You may be over-thinking this.

MysteryBelle · 17/08/2023 17:40

A child needs his or her mother (and of course father) absolutely, and the special bonding relating to the mother who carried the baby for nine months and likely breastfeeds.

tillylula · 17/08/2023 17:45

I used to feel like this with my 1st. Due any day now with 3rd and I will be quite happy to leave him with my mum for an hour or two so I can go out with DH by the time he's about 2/3 months. Because it takes me fucking years to recover 🤣

RJnomore1 · 17/08/2023 17:45

My youngest was taken to intensive care without either of us being able to hold her. She was days old before we could. We have a really close relationship and she’s 18 now. Same with her dad.

it’s like all these things with childbirth and babies/ raising children. There’s incremental benefits in each and children who have none are at a disadvantage but not everything has to be book perfect for a child to have a happy life.

BananaSlug · 17/08/2023 17:45

I was born to a single mum in the 80s she had 3 older children so I was sent to the neighbours for the first few weeks to help her. Hasn’t danaged

HermioneKipper · 17/08/2023 17:46

Leahisleaving · 17/08/2023 17:04

I honestly feel my DD gets so much comfort out of being on the boob and in general on my chest. I've never really thought about surrogacy being an issue and thought it was fine but I suppose now I think about it, it almost feels cruel to take a baby away from it's mum so quickly.

Yes you’re right. It is cruel to take babies from their mothers at birth.

Its why so many of us are dead against it.
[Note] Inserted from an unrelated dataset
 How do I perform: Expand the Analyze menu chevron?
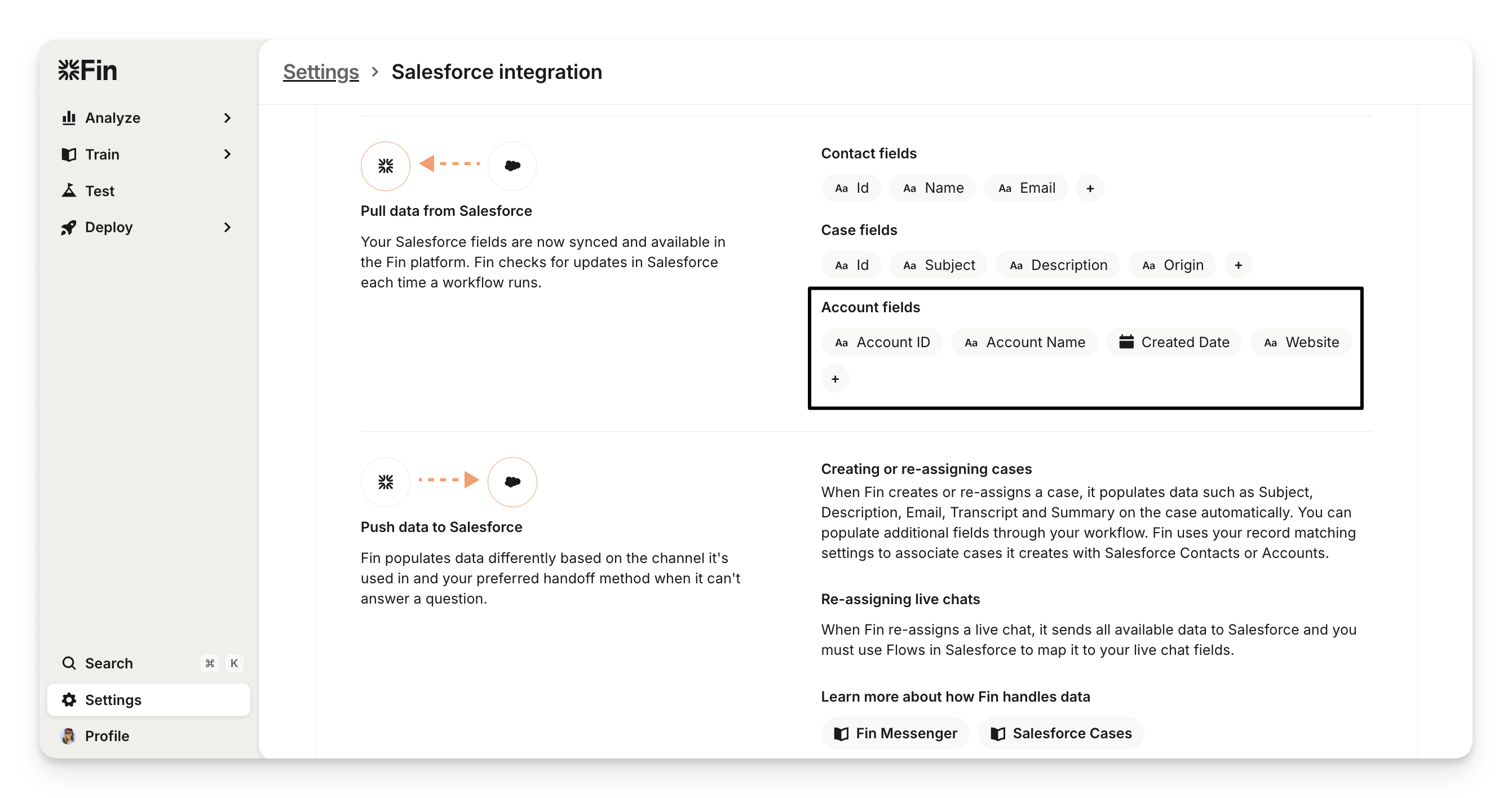tap(228, 118)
And that doesn’t even touch on the exploitation of women’s bodies

KaySararSarar · 17/08/2023 17:57

Pre Fix this by saying I dont really condone surrogacy. However, I watched an amazing documentary on Netflix (sure it’s still on there just google) basically there is something in the back of the brain that fires if you are the primary caregiver of a child. Brain scans showed it was present for all mothers, but in the absence of a mother; perhaps death or male parents, it ignited for the male who took over the primary care role.
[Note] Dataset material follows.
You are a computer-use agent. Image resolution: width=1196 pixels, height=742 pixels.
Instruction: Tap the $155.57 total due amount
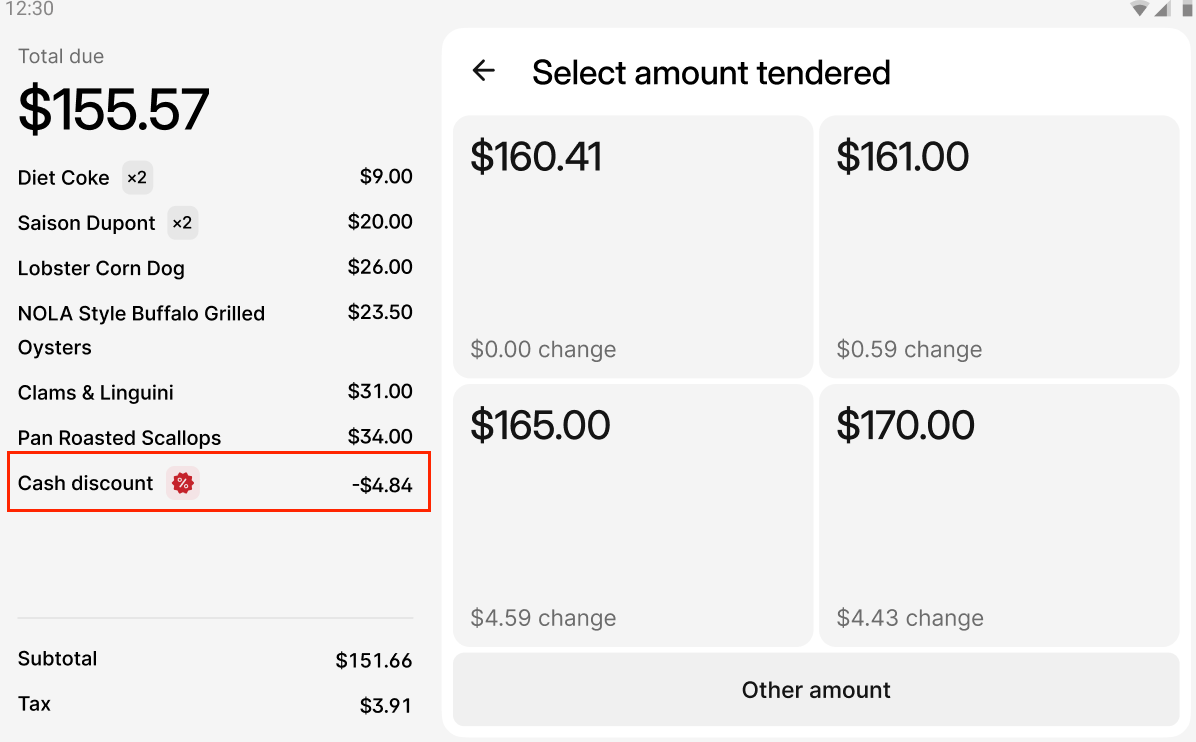click(x=114, y=109)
A baby will attach to whomever they know to care for them..

slore · 17/08/2023 18:03

KaySararSarar · 17/08/2023 17:57

Pre Fix this by saying I dont really condone surrogacy. However, I watched an amazing documentary on Netflix (sure it’s still on there just google) basically there is something in the back of the brain that fires if you are the primary caregiver of a child. Brain scans showed it was present for all mothers, but in the absence of a mother; perhaps death or male parents, it ignited for the male who took over the primary care role.

A baby will attach to whomever they know to care for them..

In the brains of the baby or the caregiver?